It’s official: The Thrift Savings Plan’s G-Fund is back to full strength after losing almost $400 million courtesy of last year’s debt ceiling showdown.
The confirmation comes from a Government Accountability Office review of the Treasury Department’s maneuvering to head off an unprecedented U.S. default after Congress initially deadlocked over raising the nation’s borrowing limit. The standoff was resolved (at least temporarily) last August with approval of the Budget Control Act, which traded a debt-ceiling increase for spending cuts.
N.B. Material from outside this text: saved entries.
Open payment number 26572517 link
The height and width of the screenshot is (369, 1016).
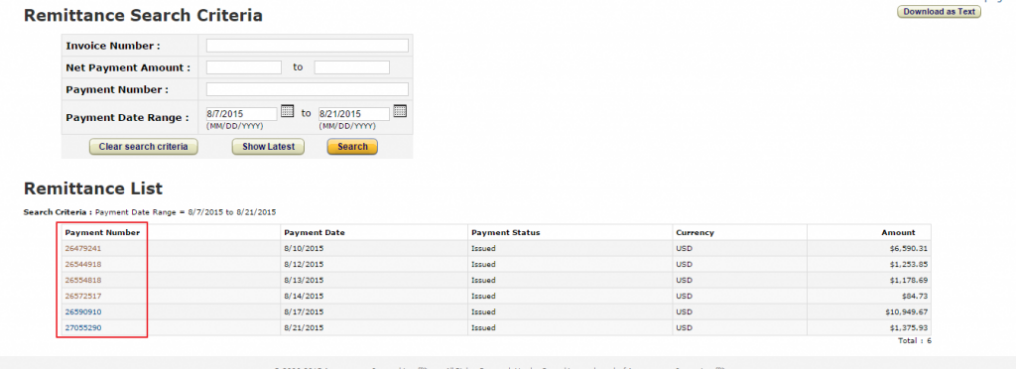click(x=83, y=296)
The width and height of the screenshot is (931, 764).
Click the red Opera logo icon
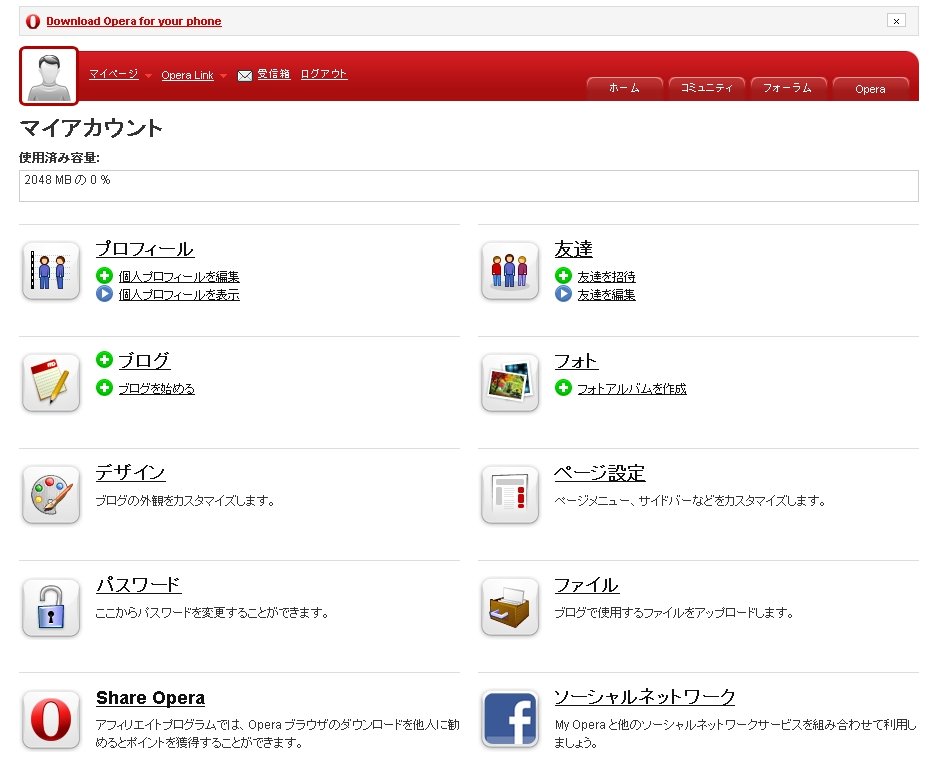(50, 719)
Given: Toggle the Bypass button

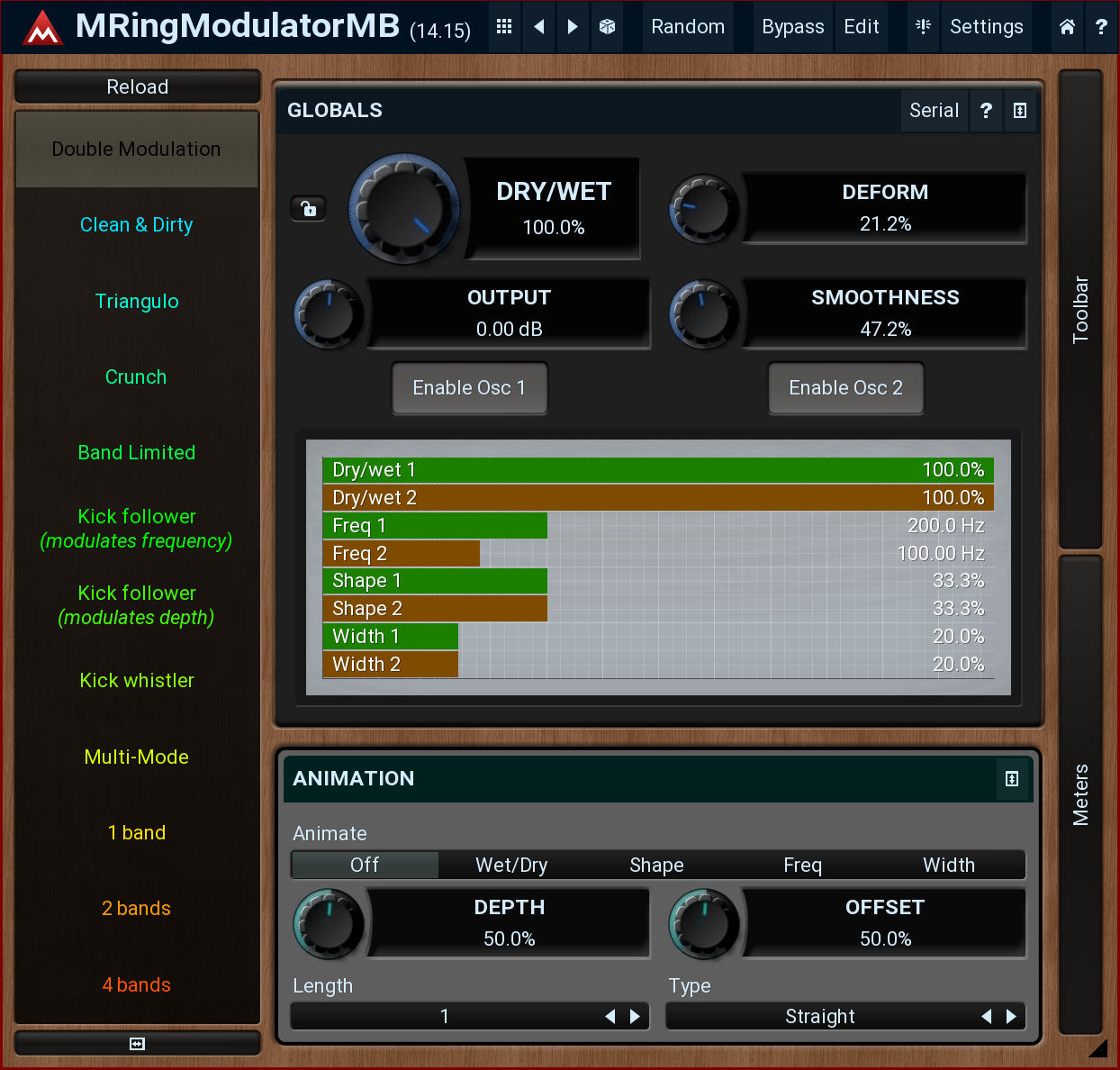Looking at the screenshot, I should pyautogui.click(x=792, y=27).
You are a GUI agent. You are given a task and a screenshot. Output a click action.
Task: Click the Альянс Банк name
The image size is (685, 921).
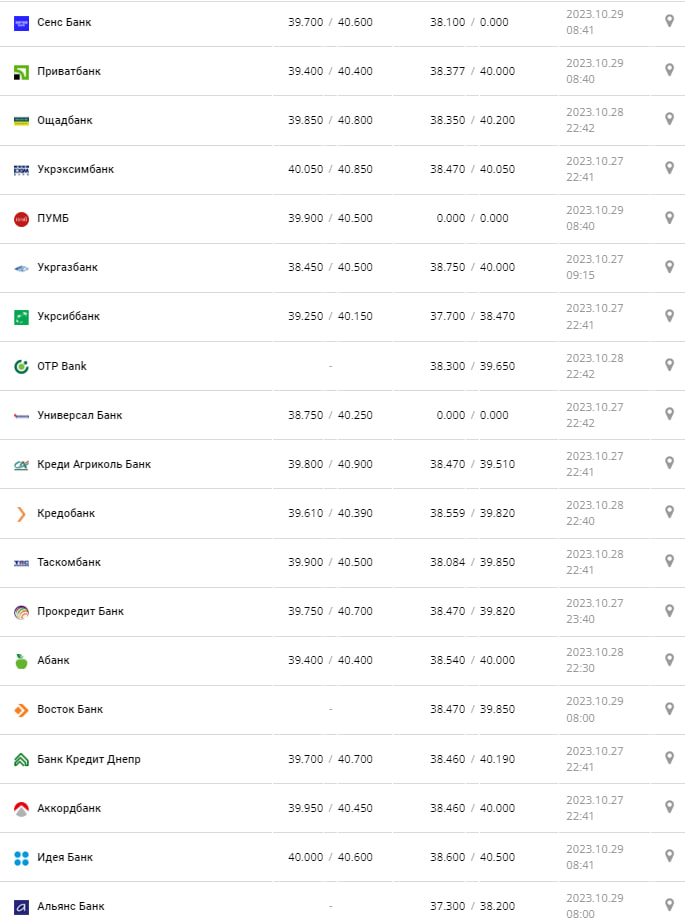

But in the months before the act’s passage, Treasury resorted to a number of “extraordinary actions” to buy time. One involved the G-Fund (officially known as the Government Securities Investment Fund), which is invested in short-term bonds. Because those bonds count against the debt ceiling, the government in May 2011 halted new investments as a temporary means of holding down borrowing. But, of course, if that money’s not invested, it’s not earning interest. Some $137.5 billion in G-Fund principal lay fallow during the 3-1/2 month hiatus. By GAO’ s reckoning, the lost interest amounted to $378.5 million.
By law, however, the government has to make up the difference once the crisis is over. That’s since been done, the review says, as the Treasury Department has “fully restored” the lost interest.
“It’s exactly as if they had never had to use the extraordinary actions,” Susan Irving, one of the report’s authors, said in an interview.
The G-Fund was not the only account touched in this way. The Treasury Department performed similar maneuvers–albeit in smaller amounts–with the Civil Service Retirement and Disability Fund and the Postal Service Retiree Health Benefits Fund. Both have also been made whole, according to the report.